British Lithium has applied for two more patents following extensive research and development.

Coming less than two months after the company filed its first patent, the latest applications are part of an innovative hydro-metallurgical process that uses salt, rather than acid, to extract lithium, the key ingredient in making electric vehicle batteries.

With the help of £3 million Innovate UK funding, the St Austell-based company is also building a pilot plant where the lithium will be recovered and processed using recyclable salt as a reagent, rather than toxic chemicals. The pilot plant is currently in the early stages of construction and is scheduled to become operational in the last quarter of this year.

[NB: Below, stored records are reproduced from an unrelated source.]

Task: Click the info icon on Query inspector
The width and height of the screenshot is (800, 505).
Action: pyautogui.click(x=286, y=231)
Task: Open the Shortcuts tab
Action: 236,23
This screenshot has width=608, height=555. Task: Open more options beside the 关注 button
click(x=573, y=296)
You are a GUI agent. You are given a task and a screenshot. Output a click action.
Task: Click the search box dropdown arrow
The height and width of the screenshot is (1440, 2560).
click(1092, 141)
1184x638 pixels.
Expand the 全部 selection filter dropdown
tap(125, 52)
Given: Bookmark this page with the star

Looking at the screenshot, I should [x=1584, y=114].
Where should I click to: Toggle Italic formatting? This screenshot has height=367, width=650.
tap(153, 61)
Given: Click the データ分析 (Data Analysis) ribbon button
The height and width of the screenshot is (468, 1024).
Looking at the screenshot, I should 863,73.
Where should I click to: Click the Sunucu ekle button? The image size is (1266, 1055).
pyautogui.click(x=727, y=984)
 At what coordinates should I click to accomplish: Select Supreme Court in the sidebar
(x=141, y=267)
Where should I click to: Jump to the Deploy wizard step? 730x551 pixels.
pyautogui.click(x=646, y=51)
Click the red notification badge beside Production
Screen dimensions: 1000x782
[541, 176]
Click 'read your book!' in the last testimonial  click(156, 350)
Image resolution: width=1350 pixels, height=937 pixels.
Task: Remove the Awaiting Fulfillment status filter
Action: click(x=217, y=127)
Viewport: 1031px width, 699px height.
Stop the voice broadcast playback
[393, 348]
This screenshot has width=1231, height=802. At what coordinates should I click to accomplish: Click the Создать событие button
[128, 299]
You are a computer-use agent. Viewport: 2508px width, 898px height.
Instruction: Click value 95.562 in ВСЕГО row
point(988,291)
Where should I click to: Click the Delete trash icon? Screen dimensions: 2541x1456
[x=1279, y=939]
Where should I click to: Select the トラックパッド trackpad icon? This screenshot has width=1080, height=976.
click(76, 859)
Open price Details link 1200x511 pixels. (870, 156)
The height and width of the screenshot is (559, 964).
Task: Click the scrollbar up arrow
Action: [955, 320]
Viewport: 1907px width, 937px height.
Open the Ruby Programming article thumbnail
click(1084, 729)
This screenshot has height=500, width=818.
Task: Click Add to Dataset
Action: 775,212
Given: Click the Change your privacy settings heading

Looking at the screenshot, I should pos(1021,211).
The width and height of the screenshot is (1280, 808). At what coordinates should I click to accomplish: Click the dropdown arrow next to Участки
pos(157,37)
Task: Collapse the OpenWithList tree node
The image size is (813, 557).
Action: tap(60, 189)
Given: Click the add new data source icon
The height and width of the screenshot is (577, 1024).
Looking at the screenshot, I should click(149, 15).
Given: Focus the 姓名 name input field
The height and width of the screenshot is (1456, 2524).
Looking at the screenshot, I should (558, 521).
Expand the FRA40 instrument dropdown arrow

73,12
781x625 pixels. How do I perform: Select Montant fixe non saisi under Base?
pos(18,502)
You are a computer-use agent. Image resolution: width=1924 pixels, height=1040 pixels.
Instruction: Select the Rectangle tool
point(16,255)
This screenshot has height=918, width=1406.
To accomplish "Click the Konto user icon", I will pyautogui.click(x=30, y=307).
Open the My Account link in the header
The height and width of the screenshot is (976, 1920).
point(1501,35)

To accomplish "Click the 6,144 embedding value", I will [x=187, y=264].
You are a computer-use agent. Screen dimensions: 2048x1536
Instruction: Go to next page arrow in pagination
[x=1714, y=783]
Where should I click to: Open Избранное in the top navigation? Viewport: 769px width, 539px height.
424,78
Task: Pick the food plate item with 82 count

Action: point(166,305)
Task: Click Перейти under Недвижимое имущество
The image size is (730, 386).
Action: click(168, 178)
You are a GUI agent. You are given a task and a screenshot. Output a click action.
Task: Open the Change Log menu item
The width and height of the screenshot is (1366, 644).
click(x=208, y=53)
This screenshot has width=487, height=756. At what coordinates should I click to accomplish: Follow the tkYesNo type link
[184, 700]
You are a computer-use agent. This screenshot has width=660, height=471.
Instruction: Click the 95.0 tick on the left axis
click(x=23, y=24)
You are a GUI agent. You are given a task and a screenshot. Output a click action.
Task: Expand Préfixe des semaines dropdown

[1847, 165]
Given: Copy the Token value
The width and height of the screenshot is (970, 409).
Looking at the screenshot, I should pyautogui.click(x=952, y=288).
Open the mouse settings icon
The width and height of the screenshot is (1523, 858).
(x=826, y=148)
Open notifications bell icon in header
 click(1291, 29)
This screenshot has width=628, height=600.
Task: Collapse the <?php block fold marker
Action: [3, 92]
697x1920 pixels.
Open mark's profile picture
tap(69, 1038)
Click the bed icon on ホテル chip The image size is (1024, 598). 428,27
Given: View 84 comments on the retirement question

British Lithium’s head of metallurgy, Dr Klaas Peter van der Wielen, said: “Our research and development strategy is focused on finding effective acid-free solutions to extracting and processing lithium. The methods we use minimise waste and help protect the environment.”

Chartered patent attorney Kate Butler and her team from Sirius Intellectual Property have been helping British Lithium with their patent applications and the work has been funded by Innovate UK Edge.

“We are making extraordinary advances in our innovative methodology and are very grateful for the UK Government’s financial assistance to date,” said British Lithium CEO Andrew Smith.

“Our aim is to develop a hard rock quarry and integrated refinery capable of annually producing 20,000 tonnes of battery-grade lithium carbonate with the most forward-thinking technological and sustainable solutions possible. This is another milestone moment in achieving our ambitions.”